◆老子小話 VOL
1091 (2021.10.09配信)
天下難事必作於易、
天下大事必作於細。
(老子、第六十三章)
天下の難事は必ず易きより作(おこ)り、
天下の大事は必ず細より作(おこ)る。
秋本番となりました。
収穫の秋と呼ぶように、収穫された天の恵みを味わう季節です。
皆様もこの季節を満喫されておられると思います。
今回の言葉は老子からです。
「世界の難問題は易しいうちに起こり、世界の大事件はちょっとしたことから起こる。」
少子高齢化という問題は30年前から指摘され、そのまま放置されたため、難問になっています。
少子高齢化は人口の都市集中から起こっており、この一極集中の問題も放置されてきました。
人口の都市集中は、高度経済成長時代はメリットがありましたが、結局地方の疲弊を招きました。
狭い場所に多く住むので地価が高騰し、結婚しても子供を作らず家計を遣り繰りする。
おまけに政府は国民の安心よりも経済を優先し、国民よりも企業を優遇して非正規雇用を増やし、賃金の低下を招いた。
家計が苦しくなれば、ますます少子化に拍車がかかります。

□ □ □ □ □

練習問題 1
老子の言葉を紹介した文章で、政府が行ったこと、または招いたこととして挙げられているものをすべて書き出すと、何になりますか?
練習問題 2
老子の言葉を紹介した文章の一文「収穫の秋と呼ぶように、収穫された天の恵みを味わう季節です。」を英語に訳すと、どうなりますか?
練習問題 3
老子の言葉を紹介した文章の最後の文の後から、続きを書き進めてください。
このデータは上の文章とは関係がありません。

データ抜粋
□ □ □ □ □

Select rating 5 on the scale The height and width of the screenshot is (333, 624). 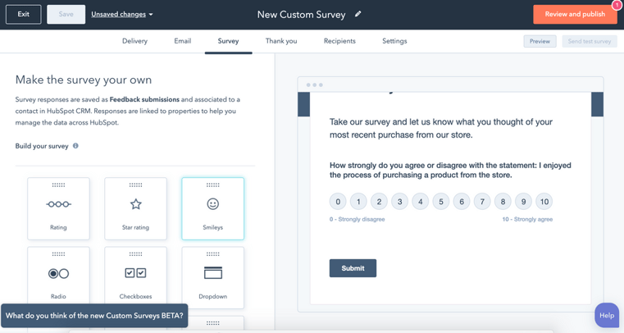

□ □ □ □ □

解答 1
国民の安心よりも経済を優先したこと、国民よりも企業を優遇したこと、非正規雇用を増やしたこと、賃金の低下を招いたこと

解答 2
As the name "the autumn of harvest" suggests, it is the season for savoring the harvested blessings of heaven.

解答 3
今頃になって岸田首相は成長と分配を目標にしますが、難問になるまで放置した反省が全くない。
都市への一極集中が、インフラのデジタル化を遅らせたという経緯の分析もしていない。
100年先を見越したビジョンがなかったので、未だに少子高齢化や一極集中という問題に根本的な手が打たれない。
これではつぎはぎ政策といわれても仕方がない。
接待問題や収賄事件が後を絶たないように、企業との癒着が強いのが自民党の本質ならば、難問解決を期待するのはあきらめたほうがいいように思われます。
一方、最近の大事件と言えばコロナ感染ですが、コロナのお陰で見えてきた日本の抱える問題の多さに驚きます。
医療崩壊が叫ばれましたが、コロナ患者を受け入れる病院を政府が確保できなかったのが一番大きな原因です。
厚労省管轄の病院ではたったの5%しか病床確保していなかったことはあまり知られていません。
デジタル化の遅れは、給付金申請受付を手作業でやっていたことに顕著に現われました。
ココアという濃厚接触者追跡システムも機能しませんでした。
世の中の難問題や大事件は小さな種から成長して、大事になってから慌てます。
プライベートな問題も同じ事が言えるでしょう。
命に関わる問題では、自覚症状があったのに放って置いた結果手遅れになるケースです。
自覚症状は天からの声です。体という自然からの悲鳴といってよいかも知れません。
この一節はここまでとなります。